Inter Oil’s majority owner is Katti, who also owns shares in Sintana and who is a non-executive director of the company.
Bose spoke to ‘Directors Talks’ on 29 May after Sintana finished a capital-raising round of N$190 million.
Asked what the capital would be used for, Bose said it was primarily to extend Sintana’s footprint in Angola and Namibia.
“The predominant use is to participate in the upcoming exploration campaign, which will be led by Chevron on an asset called PEL90,” Bose said.
Chevron is expecting to start drilling a well on the licence – which is directly west of Mopane – later this year.
“We had exploration carry on that licence. That has since been fully utilised, so we are looking forward to deploying a relatively small amount of capital on what could potentially be a very large outcome on PEL90,” Bose said.
‘Exploration carry’ means the company does not have to contribute to upfront exploration costs.
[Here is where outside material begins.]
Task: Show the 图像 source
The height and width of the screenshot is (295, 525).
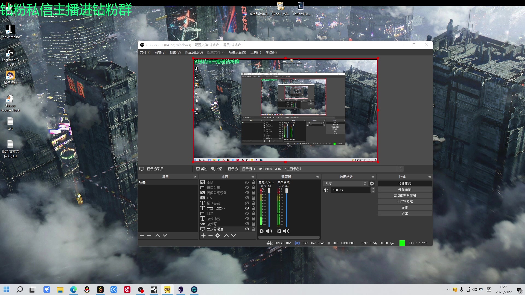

The major company ‘carries’ the smaller companies’ share of the costs. These agreements can be capped at a certain financial or percentage limit.
The company will also use the capital raised to complete their entry into the Angolan market and potentially to complete a transaction with Paragon Oil and Gas for PEL 37 in the Walvis Basin.
“Earlier in the year we announced a potential expansion of our Walvis Basin footprint. Our licence in the Walvis Basin, that is currently in our portfolio, is operated by Chevron. We have an option on an adjacent block, which will give us significant additional exposure to what we expect to be Namibia’s next big offshore province,” Bose said.
Sintana president Eytan Uliel discussed the company’s activities in Uruguay, where it holds an interest in two oil exploration areas.